### What to do
Without the pictures, give the records again exactly as they appear.

### Exercise input
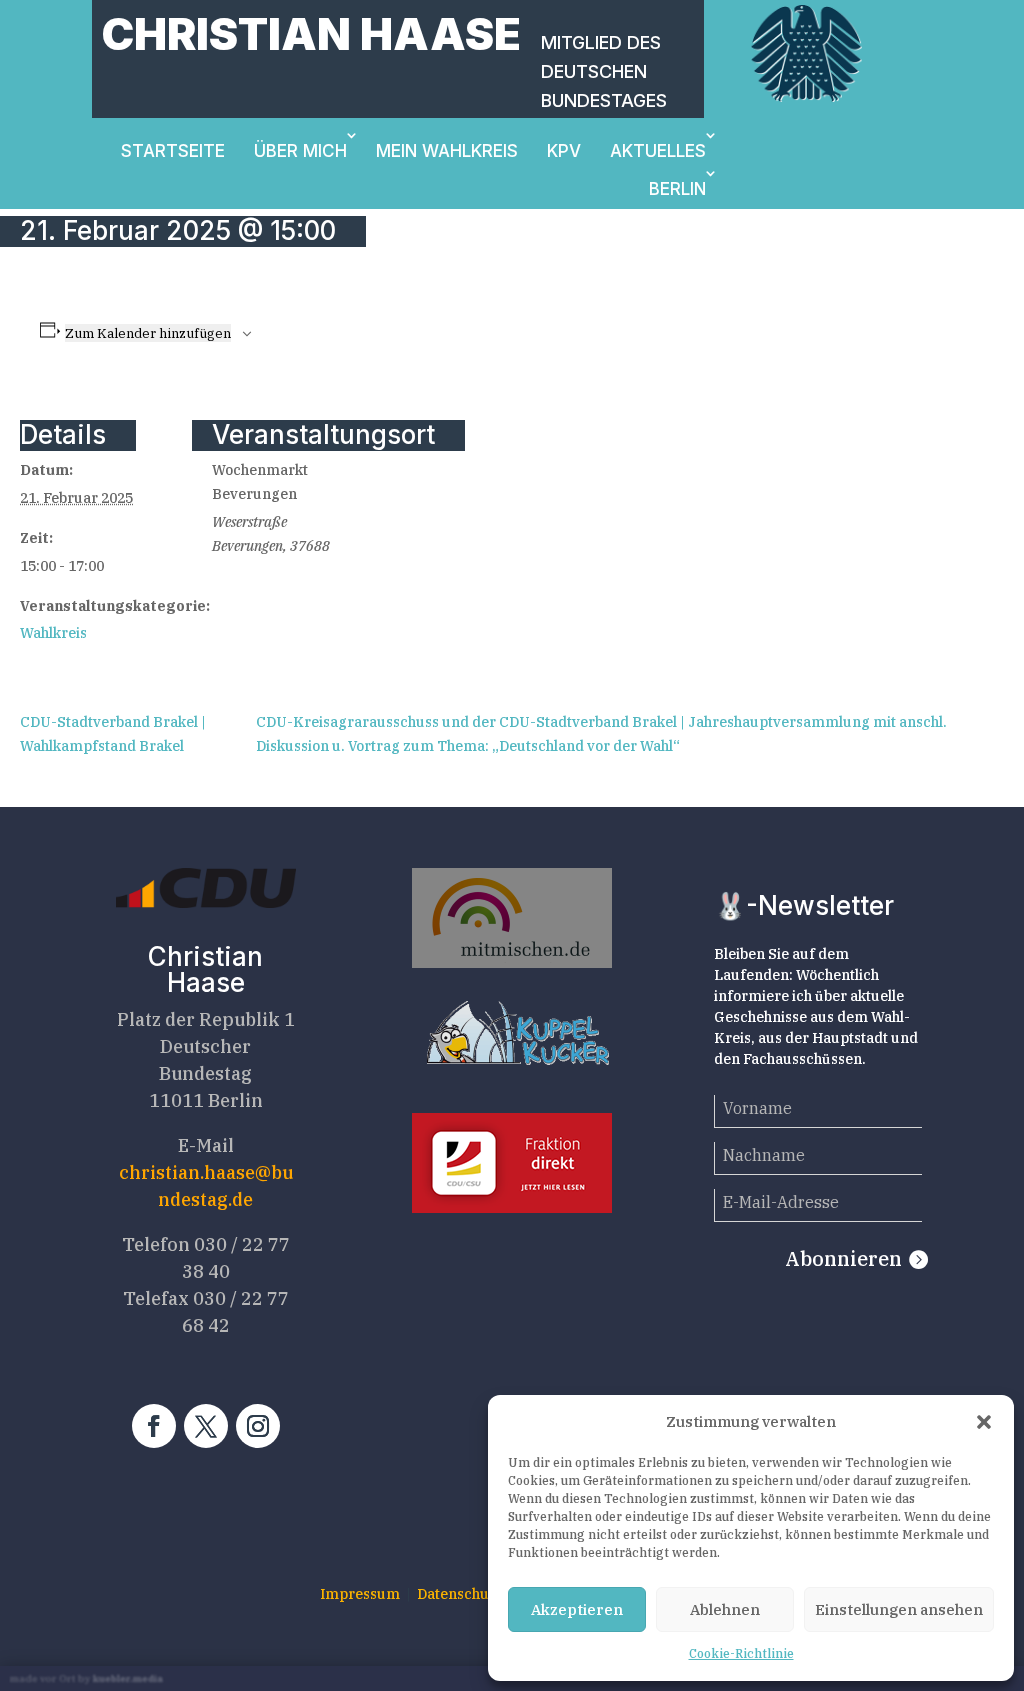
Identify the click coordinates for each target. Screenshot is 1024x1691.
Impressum (360, 1594)
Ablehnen (725, 1609)
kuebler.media (128, 1678)
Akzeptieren (577, 1609)
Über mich (300, 151)
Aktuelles (658, 151)
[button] (984, 1422)
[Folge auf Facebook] (154, 1426)
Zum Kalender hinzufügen (148, 333)
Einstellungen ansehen (899, 1609)
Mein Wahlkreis (447, 151)
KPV (564, 151)
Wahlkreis (53, 633)
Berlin (677, 189)
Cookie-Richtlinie (741, 1653)
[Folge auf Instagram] (258, 1426)
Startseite (173, 151)
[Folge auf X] (206, 1426)
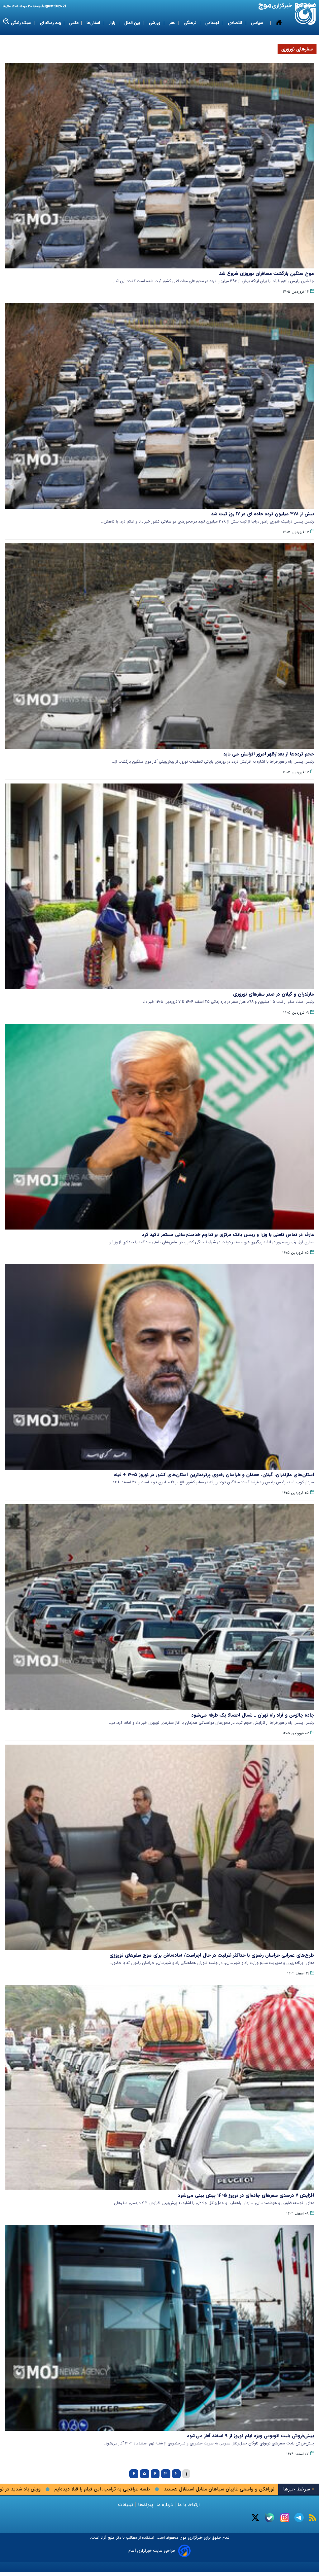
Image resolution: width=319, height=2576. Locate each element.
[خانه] (279, 23)
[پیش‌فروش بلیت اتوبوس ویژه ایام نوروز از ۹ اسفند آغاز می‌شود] (159, 2327)
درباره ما (164, 2505)
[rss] (313, 2518)
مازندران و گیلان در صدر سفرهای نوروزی (273, 994)
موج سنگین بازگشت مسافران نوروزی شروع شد (266, 273)
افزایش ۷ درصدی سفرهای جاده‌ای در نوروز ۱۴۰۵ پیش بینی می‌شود (246, 2195)
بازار (113, 23)
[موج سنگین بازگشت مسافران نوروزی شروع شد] (159, 165)
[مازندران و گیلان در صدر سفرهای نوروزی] (159, 886)
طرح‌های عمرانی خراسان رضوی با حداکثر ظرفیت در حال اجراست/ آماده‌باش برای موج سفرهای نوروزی (211, 1955)
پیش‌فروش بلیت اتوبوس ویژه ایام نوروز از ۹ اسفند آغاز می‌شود (250, 2435)
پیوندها (144, 2505)
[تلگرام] (299, 2517)
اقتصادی (235, 23)
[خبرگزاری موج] (305, 14)
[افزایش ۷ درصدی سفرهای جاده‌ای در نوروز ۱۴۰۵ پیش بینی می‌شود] (159, 2087)
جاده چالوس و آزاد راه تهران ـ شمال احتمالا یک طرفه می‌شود (252, 1715)
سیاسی (257, 23)
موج (182, 2537)
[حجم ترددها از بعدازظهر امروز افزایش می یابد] (159, 646)
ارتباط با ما (188, 2505)
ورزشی (155, 23)
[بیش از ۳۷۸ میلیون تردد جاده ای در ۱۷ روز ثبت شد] (159, 406)
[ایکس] (255, 2517)
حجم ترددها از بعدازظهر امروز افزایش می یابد (268, 754)
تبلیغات (126, 2505)
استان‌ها (94, 23)
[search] (6, 22)
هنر (172, 23)
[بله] (269, 2517)
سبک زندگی (21, 23)
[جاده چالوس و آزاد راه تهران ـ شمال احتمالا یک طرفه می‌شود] (159, 1607)
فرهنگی (191, 23)
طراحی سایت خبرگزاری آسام (151, 2550)
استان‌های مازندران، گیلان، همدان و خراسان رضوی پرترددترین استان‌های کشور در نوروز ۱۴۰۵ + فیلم (213, 1474)
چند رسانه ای (50, 23)
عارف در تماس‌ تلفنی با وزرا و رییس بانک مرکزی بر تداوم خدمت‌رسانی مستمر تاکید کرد (228, 1234)
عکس (74, 23)
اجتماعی (212, 23)
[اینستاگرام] (284, 2517)
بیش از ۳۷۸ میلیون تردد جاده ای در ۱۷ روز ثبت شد (262, 514)
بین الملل (132, 23)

### Completed exercise
Identify the click coordinates for each target. Screenshot is 1024x1691.
Impressum (360, 1594)
Ablehnen (725, 1609)
kuebler.media (128, 1678)
Akzeptieren (577, 1609)
Über mich (300, 151)
Aktuelles (658, 151)
[button] (984, 1422)
[Folge auf Facebook] (154, 1426)
Zum Kalender hinzufügen (148, 333)
Einstellungen ansehen (899, 1609)
Mein Wahlkreis (447, 151)
KPV (564, 151)
Wahlkreis (53, 633)
Berlin (677, 189)
Cookie-Richtlinie (741, 1653)
[Folge auf Instagram] (258, 1426)
Startseite (173, 151)
[Folge auf X] (206, 1426)
Image resolution: width=319, height=2576. Locate each element.
[خانه] (279, 23)
[پیش‌فروش بلیت اتوبوس ویژه ایام نوروز از ۹ اسفند آغاز می‌شود] (159, 2327)
درباره ما (164, 2505)
[rss] (313, 2518)
مازندران و گیلان در صدر سفرهای نوروزی (273, 994)
موج سنگین بازگشت مسافران نوروزی شروع شد (266, 273)
افزایش ۷ درصدی سفرهای جاده‌ای در نوروز ۱۴۰۵ پیش بینی می‌شود (246, 2195)
بازار (113, 23)
[موج سنگین بازگشت مسافران نوروزی شروع شد] (159, 165)
[مازندران و گیلان در صدر سفرهای نوروزی] (159, 886)
طرح‌های عمرانی خراسان رضوی با حداکثر ظرفیت در حال اجراست/ آماده‌باش برای موج سفرهای نوروزی (211, 1955)
پیش‌فروش بلیت اتوبوس ویژه ایام نوروز از ۹ اسفند آغاز می‌شود (250, 2435)
پیوندها (144, 2505)
[تلگرام] (299, 2517)
اقتصادی (235, 23)
[خبرگزاری موج] (305, 14)
[افزایش ۷ درصدی سفرهای جاده‌ای در نوروز ۱۴۰۵ پیش بینی می‌شود] (159, 2087)
جاده چالوس و آزاد راه تهران ـ شمال احتمالا یک طرفه می‌شود (252, 1715)
سیاسی (257, 23)
موج (182, 2537)
[حجم ترددها از بعدازظهر امروز افزایش می یابد] (159, 646)
ارتباط با ما (188, 2505)
ورزشی (155, 23)
[بیش از ۳۷۸ میلیون تردد جاده ای در ۱۷ روز ثبت شد] (159, 406)
[ایکس] (255, 2517)
حجم ترددها از بعدازظهر امروز افزایش می یابد (268, 754)
تبلیغات (126, 2505)
استان‌ها (94, 23)
[search] (6, 22)
هنر (172, 23)
[بله] (269, 2517)
سبک زندگی (21, 23)
[جاده چالوس و آزاد راه تهران ـ شمال احتمالا یک طرفه می‌شود] (159, 1607)
فرهنگی (191, 23)
طراحی سایت خبرگزاری آسام (151, 2550)
استان‌های مازندران، گیلان، همدان و خراسان رضوی پرترددترین استان‌های کشور در نوروز ۱۴۰۵ + فیلم (213, 1474)
چند رسانه ای (50, 23)
عارف در تماس‌ تلفنی با وزرا و رییس بانک مرکزی بر تداوم خدمت‌رسانی مستمر تاکید کرد (228, 1234)
عکس (74, 23)
اجتماعی (212, 23)
[اینستاگرام] (284, 2517)
بیش از ۳۷۸ میلیون تردد جاده ای در ۱۷ روز ثبت شد (262, 514)
بین الملل (132, 23)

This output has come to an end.